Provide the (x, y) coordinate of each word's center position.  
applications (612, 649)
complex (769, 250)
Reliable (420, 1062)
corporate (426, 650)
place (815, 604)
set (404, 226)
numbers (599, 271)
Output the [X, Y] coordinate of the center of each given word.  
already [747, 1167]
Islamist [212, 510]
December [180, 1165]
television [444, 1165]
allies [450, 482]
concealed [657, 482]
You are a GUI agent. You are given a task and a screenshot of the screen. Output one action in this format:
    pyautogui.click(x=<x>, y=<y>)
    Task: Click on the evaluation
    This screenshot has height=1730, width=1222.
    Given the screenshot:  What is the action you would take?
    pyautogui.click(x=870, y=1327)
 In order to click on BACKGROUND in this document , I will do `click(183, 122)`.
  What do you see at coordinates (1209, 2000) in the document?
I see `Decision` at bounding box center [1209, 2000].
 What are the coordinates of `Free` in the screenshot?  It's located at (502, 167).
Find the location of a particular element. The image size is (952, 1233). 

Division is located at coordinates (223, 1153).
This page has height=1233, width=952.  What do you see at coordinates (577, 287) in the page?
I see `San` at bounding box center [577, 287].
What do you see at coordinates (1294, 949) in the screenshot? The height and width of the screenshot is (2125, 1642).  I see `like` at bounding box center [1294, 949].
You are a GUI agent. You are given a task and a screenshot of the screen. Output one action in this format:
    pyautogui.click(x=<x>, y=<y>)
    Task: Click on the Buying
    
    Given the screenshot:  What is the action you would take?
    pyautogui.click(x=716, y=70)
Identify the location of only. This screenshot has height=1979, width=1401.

══════════════════════════════

### What is expected
Copy out the lines of the records from the one containing "This page has" through the end of the records, inclusive.

### Output of the exercise
This page has height=1233, width=952.  What do you see at coordinates (577, 287) in the page?
I see `San` at bounding box center [577, 287].
What do you see at coordinates (1294, 949) in the screenshot? The height and width of the screenshot is (2125, 1642).  I see `like` at bounding box center [1294, 949].
You are a GUI agent. You are given a task and a screenshot of the screen. Output one action in this format:
    pyautogui.click(x=<x>, y=<y>)
    Task: Click on the Buying
    
    Given the screenshot:  What is the action you would take?
    pyautogui.click(x=716, y=70)
Identify the location of only. This screenshot has height=1979, width=1401.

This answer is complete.